Swap "click action" for "tap action" in the stretch of the records from the line containing "You are a GUI" through the line containing "coord(1336,28)". Give back only those lines, otherwise unchanged and without the pictures.

-- Start of RECORDS TO PROCESS --

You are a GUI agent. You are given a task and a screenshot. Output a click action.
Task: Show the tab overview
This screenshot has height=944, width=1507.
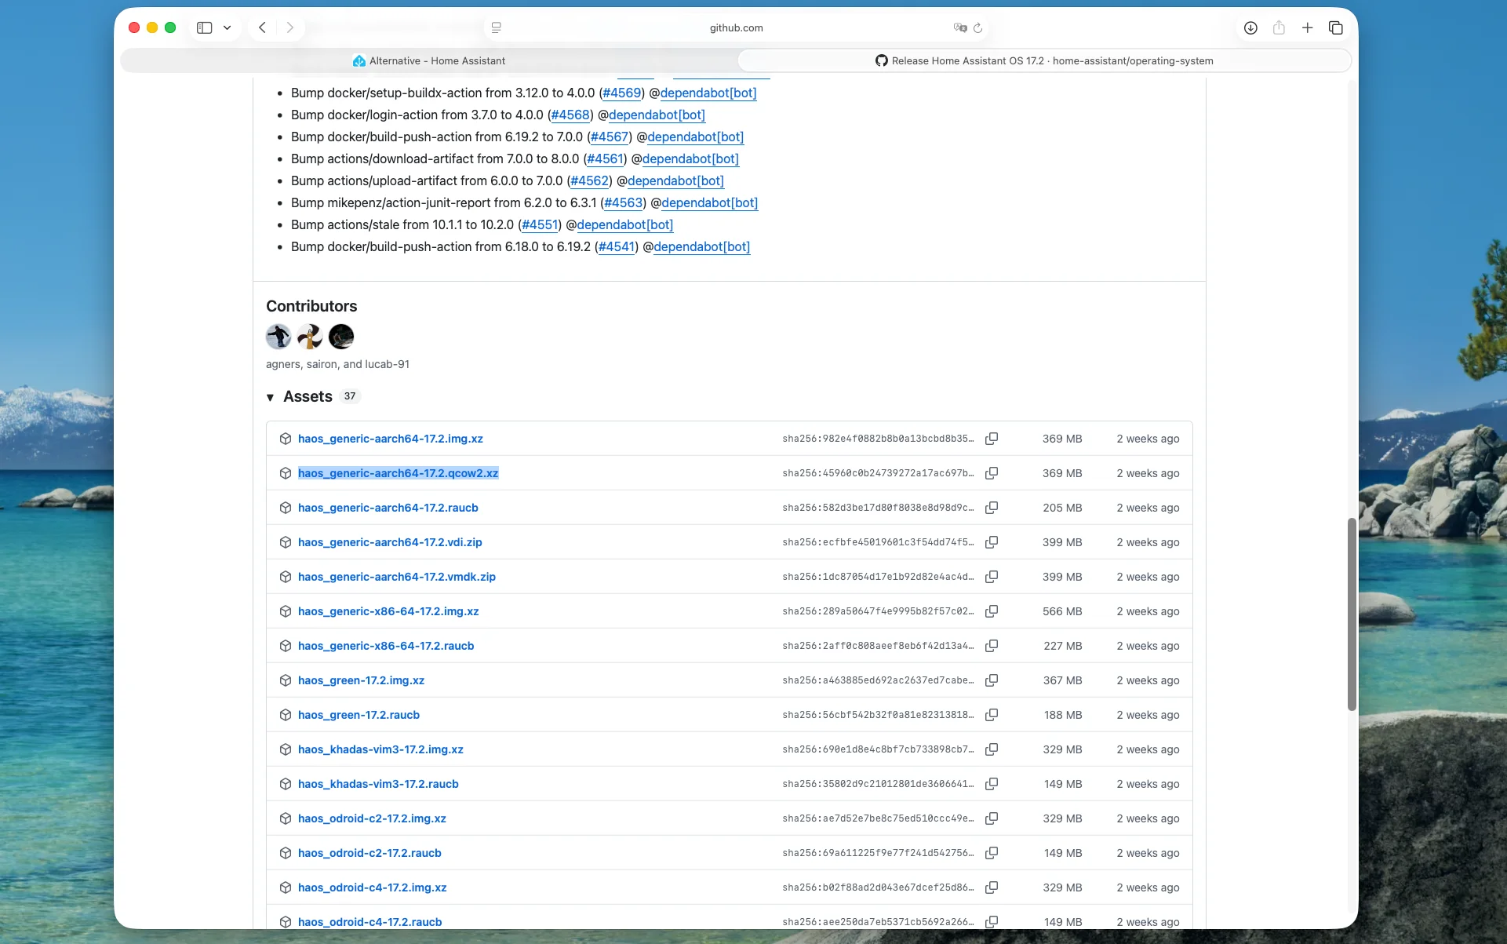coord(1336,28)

-- End of RECORDS TO PROCESS --
-- Start of RECORDS TO PROCESS --

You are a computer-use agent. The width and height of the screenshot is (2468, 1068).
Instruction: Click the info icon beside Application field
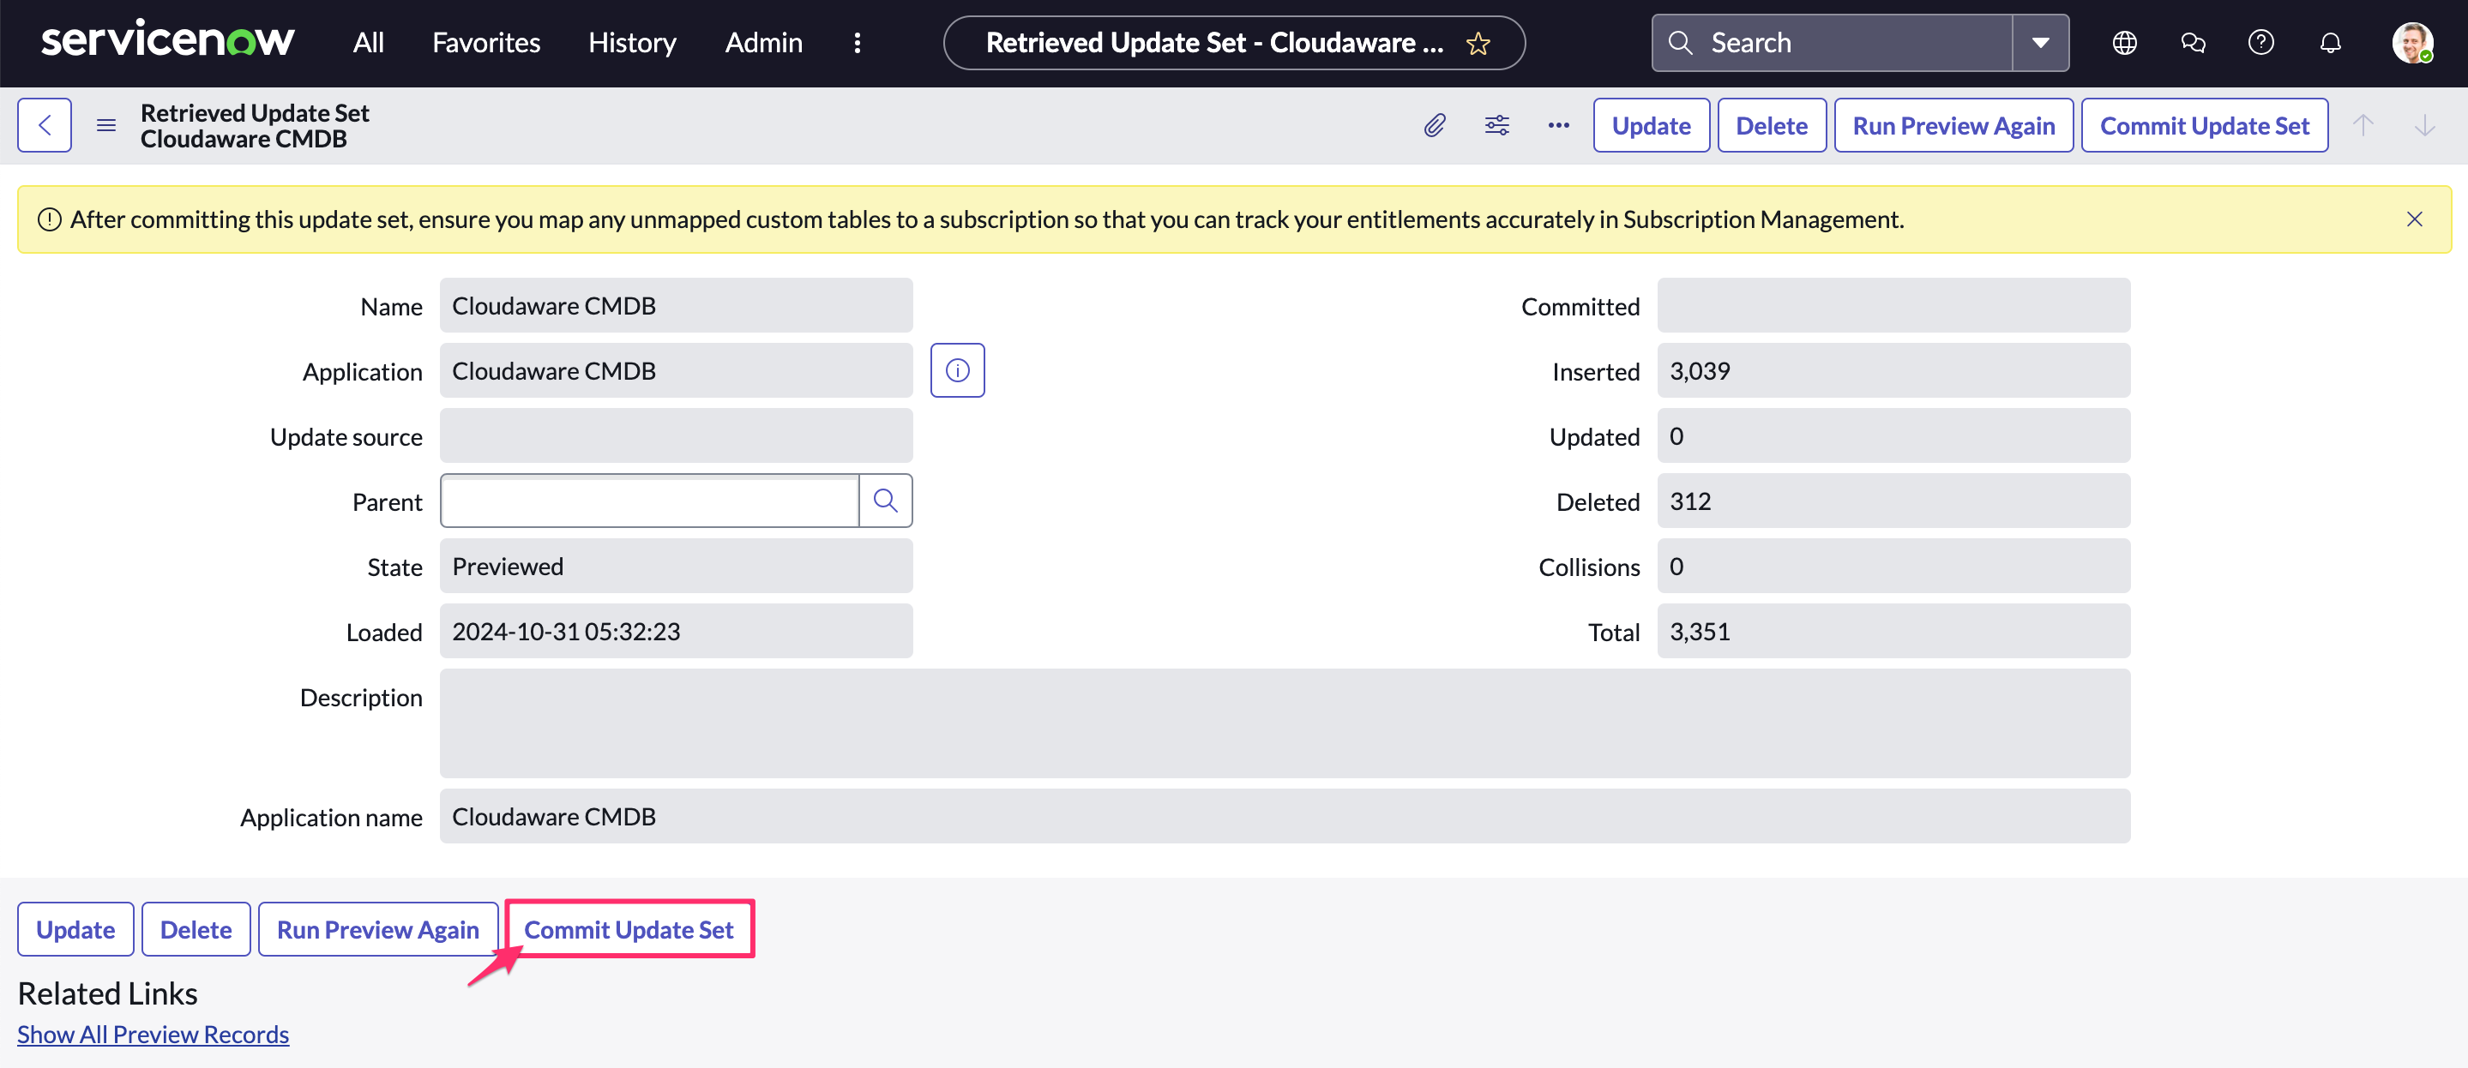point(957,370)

-- End of RECORDS TO PROCESS --
-- Start of RECORDS TO PROCESS --

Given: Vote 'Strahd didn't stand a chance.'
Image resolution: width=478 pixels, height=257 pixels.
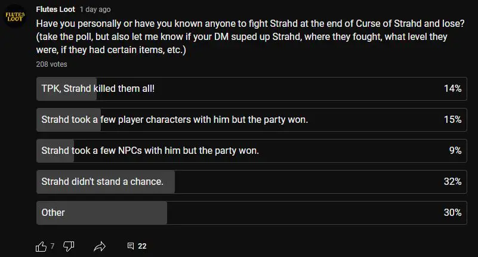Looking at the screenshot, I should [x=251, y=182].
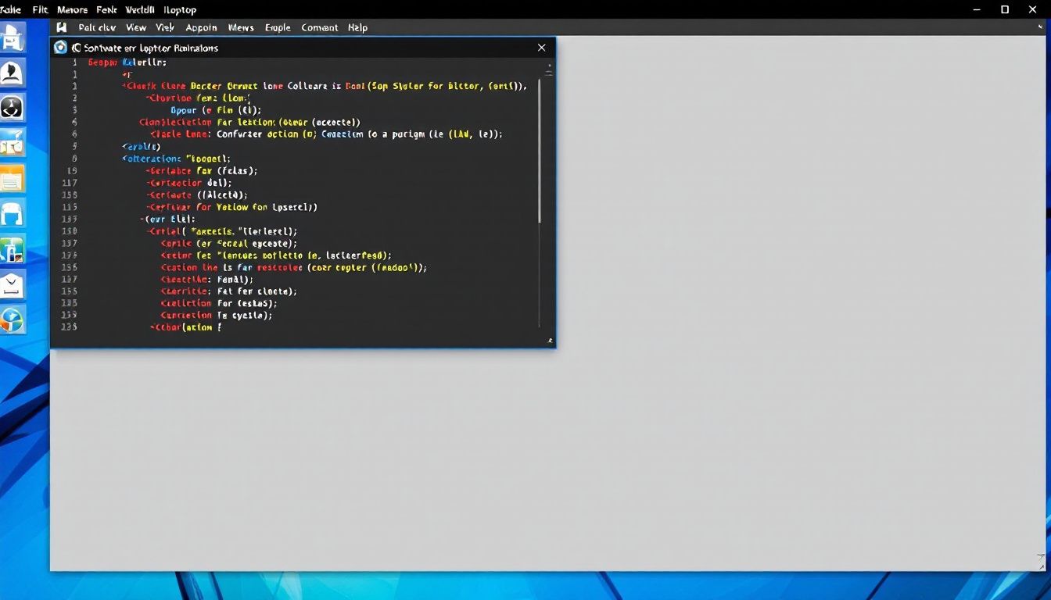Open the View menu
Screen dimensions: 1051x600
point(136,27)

-- End of RECORDS TO PROCESS --

**ANSWER FOR THIS EXERCISE:**
You are a GUI agent. You are given a task and a screenshot. Output a tap action.
Task: Show the tab overview
This screenshot has height=944, width=1507.
coord(1336,28)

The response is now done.